Wade shrugged, got out of the car, and strode into the mini‐mart. It was like all the others in Darwin Gardens—cramped and garishly lit, with narrow aisles that were overstuffed with items. The front counter was cluttered with impulse‐buy candy and snack displays.

The guy behind the counter was his thirties, lanky and unshaven, with an enormous head of tangled hair and a faded T‐shirt. He forced a smile.

“Hello, Officer, what can I get for you?”

“I’m looking for Slim Jims,” Wade said.

“Over there.” He gestured in the general direction of the rear of the store, which was an odd thing to do, since there was an assortment of Slim Jims on the front counter.

“Thanks,” Wade said and knew in that instant that he wasn’t going to make it downtown tonight, that what he’d wanted to do would have to wait until tomorrow.

He picked up a basket and headed purposefully down the aisle to the glass refrigerator case in the back, which was full of beer and soft drinks.

Wade slid open the glass door and grabbed a liter of Diet Coke, stealing a glance up at the round mirror mounted in the corner, near the ceiling.

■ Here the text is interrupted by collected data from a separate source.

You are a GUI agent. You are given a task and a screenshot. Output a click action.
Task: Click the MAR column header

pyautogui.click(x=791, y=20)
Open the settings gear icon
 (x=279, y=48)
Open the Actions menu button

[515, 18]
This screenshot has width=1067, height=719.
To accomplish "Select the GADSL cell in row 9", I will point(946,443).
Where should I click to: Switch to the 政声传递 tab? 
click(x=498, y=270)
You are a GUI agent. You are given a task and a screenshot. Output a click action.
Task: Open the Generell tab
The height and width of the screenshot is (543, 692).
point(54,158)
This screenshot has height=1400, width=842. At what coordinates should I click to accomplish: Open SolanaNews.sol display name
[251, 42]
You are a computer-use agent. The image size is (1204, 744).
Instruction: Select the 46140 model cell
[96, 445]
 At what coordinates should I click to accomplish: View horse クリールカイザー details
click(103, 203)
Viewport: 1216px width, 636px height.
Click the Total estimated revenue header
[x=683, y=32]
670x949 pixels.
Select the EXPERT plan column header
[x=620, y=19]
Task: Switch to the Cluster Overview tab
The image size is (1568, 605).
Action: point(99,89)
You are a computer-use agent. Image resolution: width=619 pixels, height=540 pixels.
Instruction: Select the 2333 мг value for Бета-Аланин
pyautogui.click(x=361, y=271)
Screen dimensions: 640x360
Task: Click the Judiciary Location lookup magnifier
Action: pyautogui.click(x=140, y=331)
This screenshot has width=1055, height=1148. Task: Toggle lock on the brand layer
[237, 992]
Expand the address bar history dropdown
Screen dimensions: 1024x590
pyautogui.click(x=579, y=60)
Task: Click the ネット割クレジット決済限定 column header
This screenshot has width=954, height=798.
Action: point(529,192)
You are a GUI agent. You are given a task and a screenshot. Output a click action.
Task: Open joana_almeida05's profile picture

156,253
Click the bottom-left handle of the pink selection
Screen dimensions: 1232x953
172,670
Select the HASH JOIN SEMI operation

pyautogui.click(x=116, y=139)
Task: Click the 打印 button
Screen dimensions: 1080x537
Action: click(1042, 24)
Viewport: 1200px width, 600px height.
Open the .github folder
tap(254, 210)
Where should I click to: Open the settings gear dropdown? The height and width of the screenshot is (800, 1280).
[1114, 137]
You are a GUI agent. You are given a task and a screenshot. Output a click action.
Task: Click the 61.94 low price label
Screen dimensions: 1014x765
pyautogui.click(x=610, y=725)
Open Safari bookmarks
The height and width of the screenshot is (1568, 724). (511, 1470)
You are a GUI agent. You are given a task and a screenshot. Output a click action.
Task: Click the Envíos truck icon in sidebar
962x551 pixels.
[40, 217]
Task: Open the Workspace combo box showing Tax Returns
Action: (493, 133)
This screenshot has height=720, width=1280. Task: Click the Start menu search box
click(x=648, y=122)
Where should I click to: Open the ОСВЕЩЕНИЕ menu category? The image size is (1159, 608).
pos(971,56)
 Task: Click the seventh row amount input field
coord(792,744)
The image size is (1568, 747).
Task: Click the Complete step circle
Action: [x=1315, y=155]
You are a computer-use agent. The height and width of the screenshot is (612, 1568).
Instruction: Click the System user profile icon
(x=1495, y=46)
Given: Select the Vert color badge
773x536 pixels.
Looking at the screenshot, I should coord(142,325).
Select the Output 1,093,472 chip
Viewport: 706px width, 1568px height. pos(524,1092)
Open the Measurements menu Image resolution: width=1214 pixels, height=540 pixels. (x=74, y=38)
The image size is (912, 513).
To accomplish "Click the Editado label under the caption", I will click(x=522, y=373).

The mirror was angled so that the clerk could see if anybody was shoplifting in the back of the store. But it also allowed Wade to see the storeroom door that was behind him and to his right.

The door was ajar, held open by the toe of someone’s scruffy tennis shoe.

At that moment, all that existed in Tom Wade’s world was that mini‐mart, the guy at the counter, and whoever was in the storeroom.

Wade unscrewed the cap from the bottle of Diet Coke, took a sip out of it, and then stuck the open bottle in his basket as he made his way to the candy aisle. He picked up a roll of Mentos mints and a few other candy bars, dumped them in his basket, and then headed back to the register.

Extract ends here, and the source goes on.